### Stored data
---------------

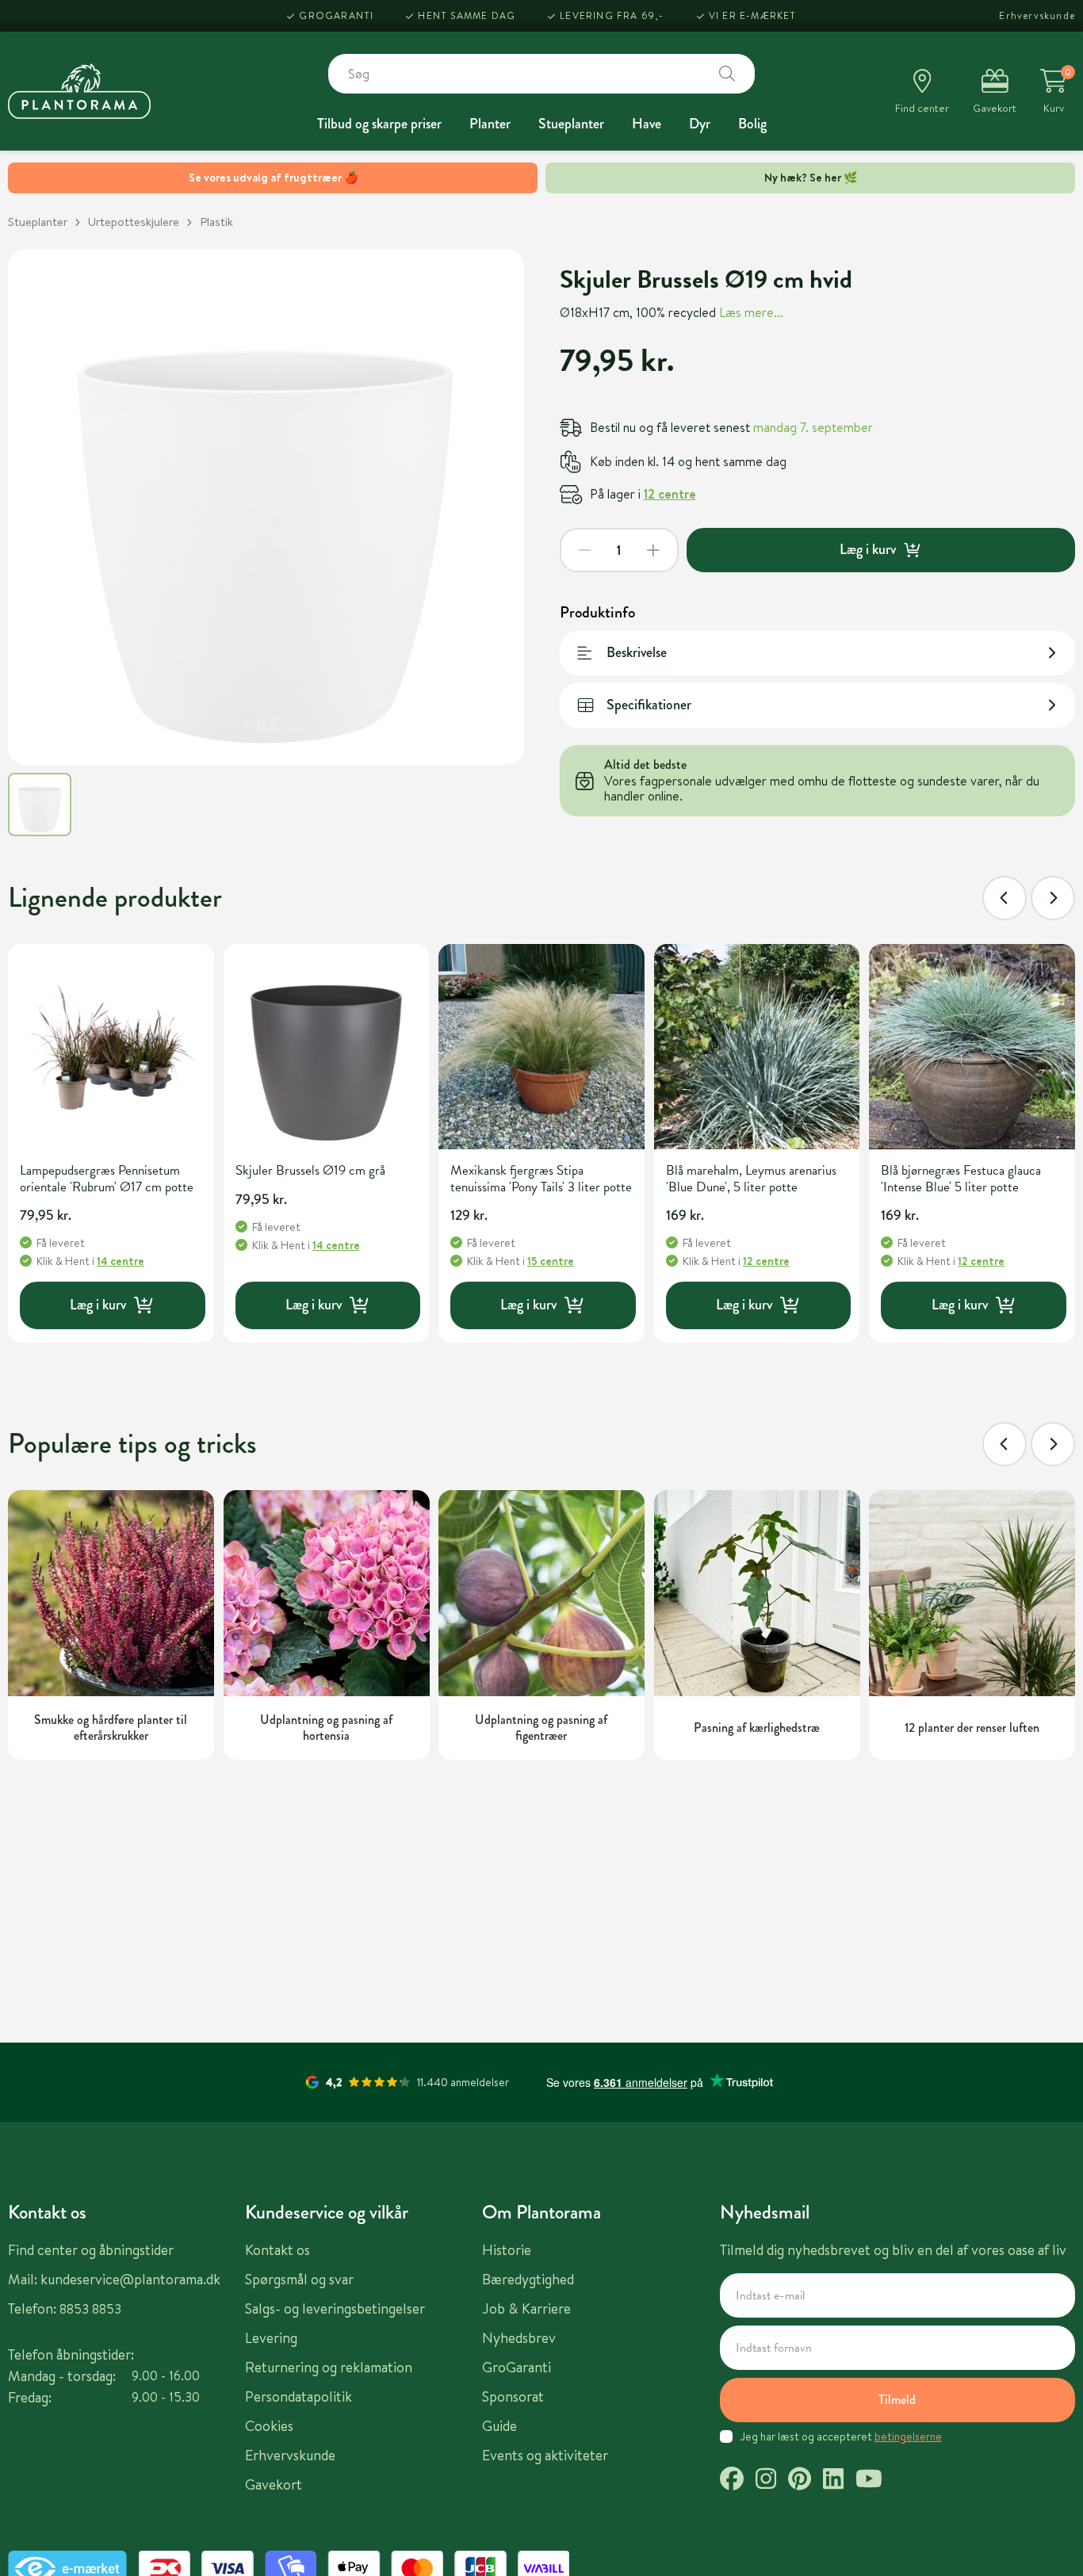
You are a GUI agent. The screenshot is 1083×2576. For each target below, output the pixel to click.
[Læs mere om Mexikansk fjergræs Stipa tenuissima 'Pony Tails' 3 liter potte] (541, 1047)
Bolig (752, 123)
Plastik (216, 221)
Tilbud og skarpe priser (379, 123)
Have (646, 123)
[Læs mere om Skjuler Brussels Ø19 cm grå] (327, 1047)
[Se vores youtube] (868, 2481)
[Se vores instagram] (766, 2481)
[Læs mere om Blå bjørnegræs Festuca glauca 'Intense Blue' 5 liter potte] (972, 1047)
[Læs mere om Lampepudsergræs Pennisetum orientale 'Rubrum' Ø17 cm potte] (111, 1047)
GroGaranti (336, 15)
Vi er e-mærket (753, 15)
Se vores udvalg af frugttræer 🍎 (273, 177)
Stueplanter (571, 123)
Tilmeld (897, 2400)
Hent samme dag (466, 15)
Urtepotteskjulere (133, 221)
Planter (490, 123)
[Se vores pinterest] (799, 2481)
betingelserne (908, 2436)
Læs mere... (751, 312)
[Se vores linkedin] (833, 2481)
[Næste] (1053, 898)
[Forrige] (1004, 898)
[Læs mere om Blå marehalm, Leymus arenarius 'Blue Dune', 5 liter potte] (757, 1047)
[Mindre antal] (585, 550)
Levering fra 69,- (612, 15)
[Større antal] (653, 550)
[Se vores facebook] (732, 2481)
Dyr (699, 123)
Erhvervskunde (1037, 15)
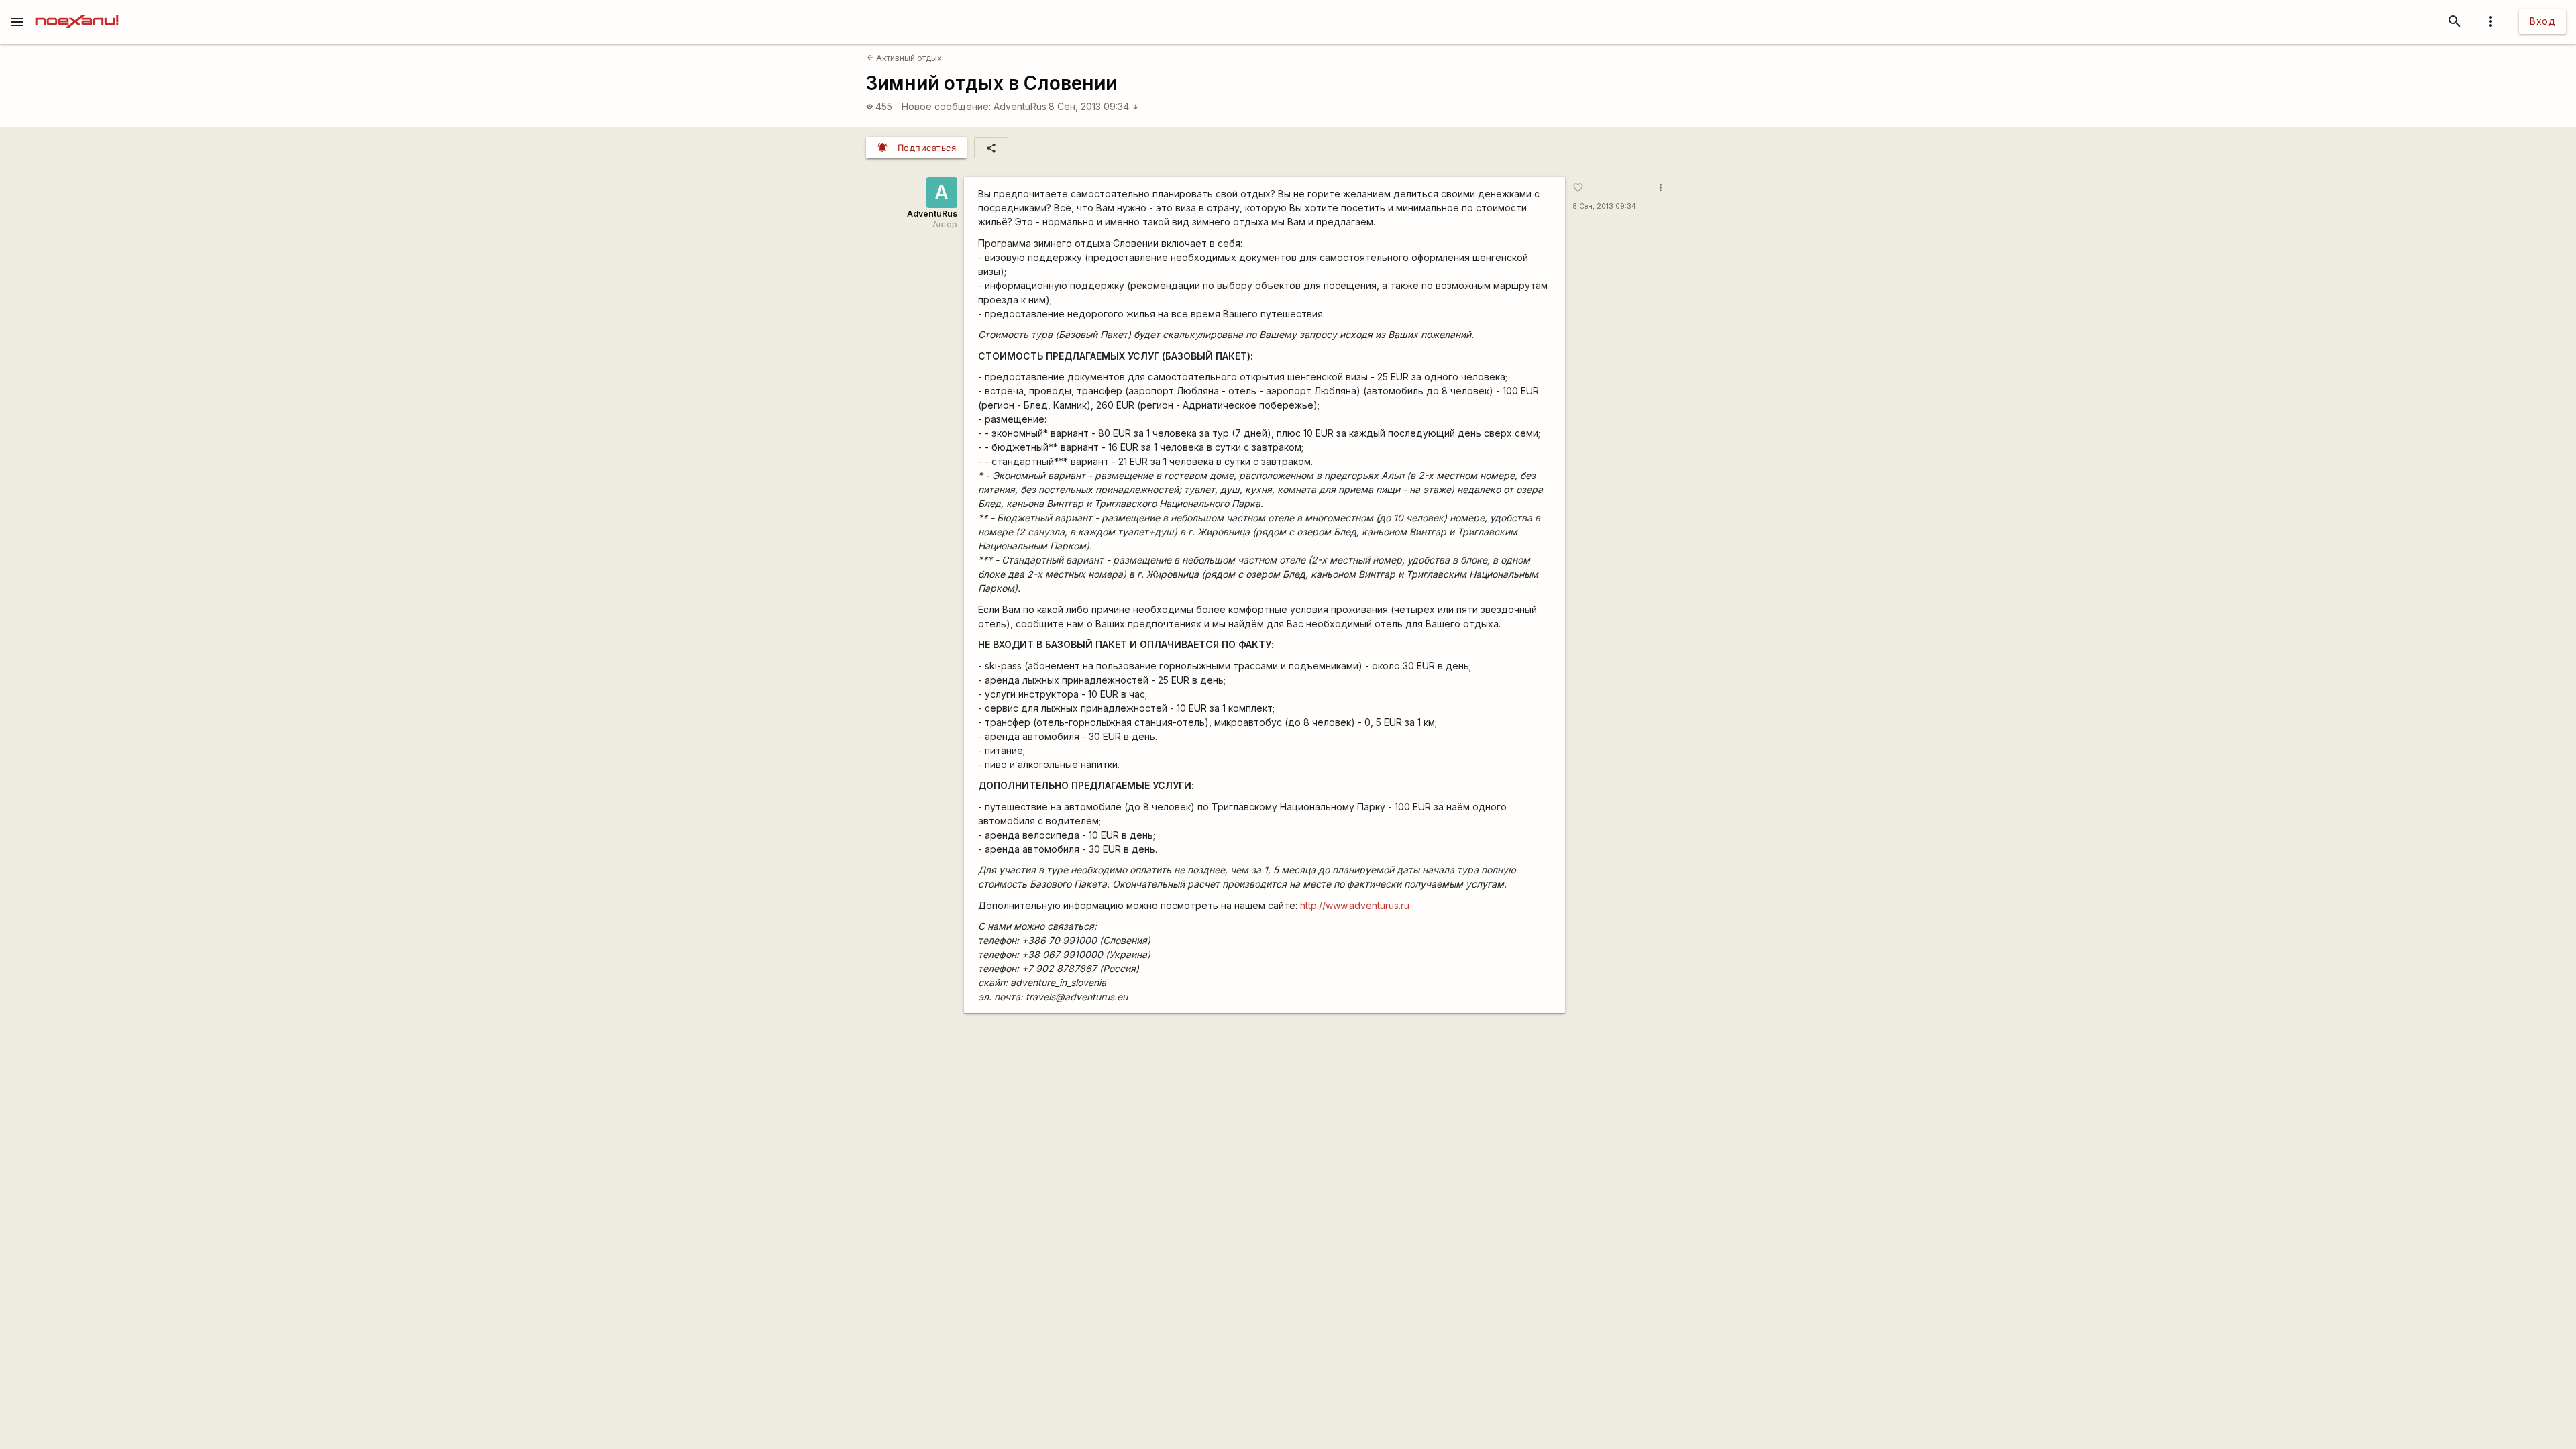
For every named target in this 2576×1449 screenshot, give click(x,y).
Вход (2542, 21)
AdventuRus (1020, 106)
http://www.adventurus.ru (1354, 905)
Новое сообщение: (946, 106)
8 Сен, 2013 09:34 (1094, 106)
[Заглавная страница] (77, 9)
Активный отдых (904, 58)
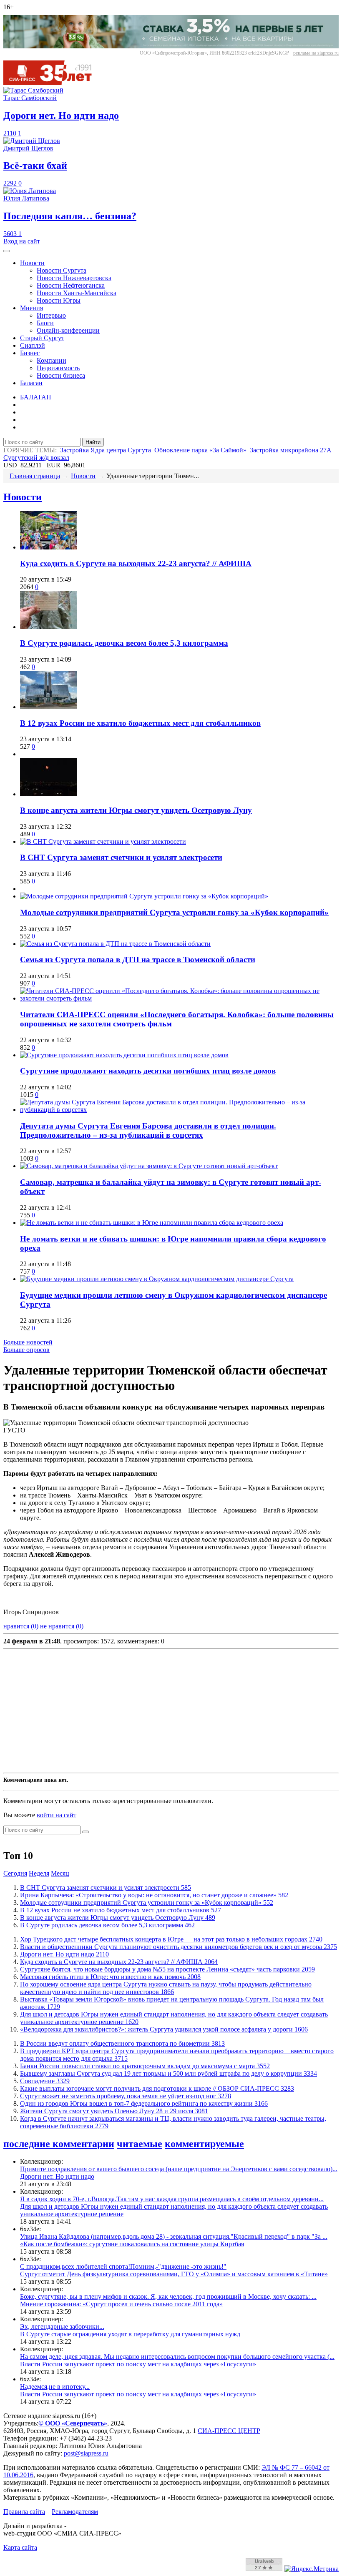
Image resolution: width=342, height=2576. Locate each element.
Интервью (51, 315)
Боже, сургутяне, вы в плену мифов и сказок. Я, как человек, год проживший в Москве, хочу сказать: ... (168, 2296)
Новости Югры (58, 300)
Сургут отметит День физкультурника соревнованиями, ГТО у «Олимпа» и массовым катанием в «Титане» (174, 2274)
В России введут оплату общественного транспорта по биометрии (122, 2043)
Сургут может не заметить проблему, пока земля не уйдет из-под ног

---------------

### WORK REQUEST
Only one stretch of the records above is wanted: the lines between the one holding "Bolig (752, 123)" and the one holding "[Se vores instagram] (766, 2481)", inclusive, reproduced exactly.

### PROBLEM SOLUTION
Bolig (752, 123)
Plastik (216, 221)
Tilbud og skarpe priser (379, 123)
Have (646, 123)
[Læs mere om Skjuler Brussels Ø19 cm grå] (327, 1047)
[Se vores youtube] (868, 2481)
[Se vores instagram] (766, 2481)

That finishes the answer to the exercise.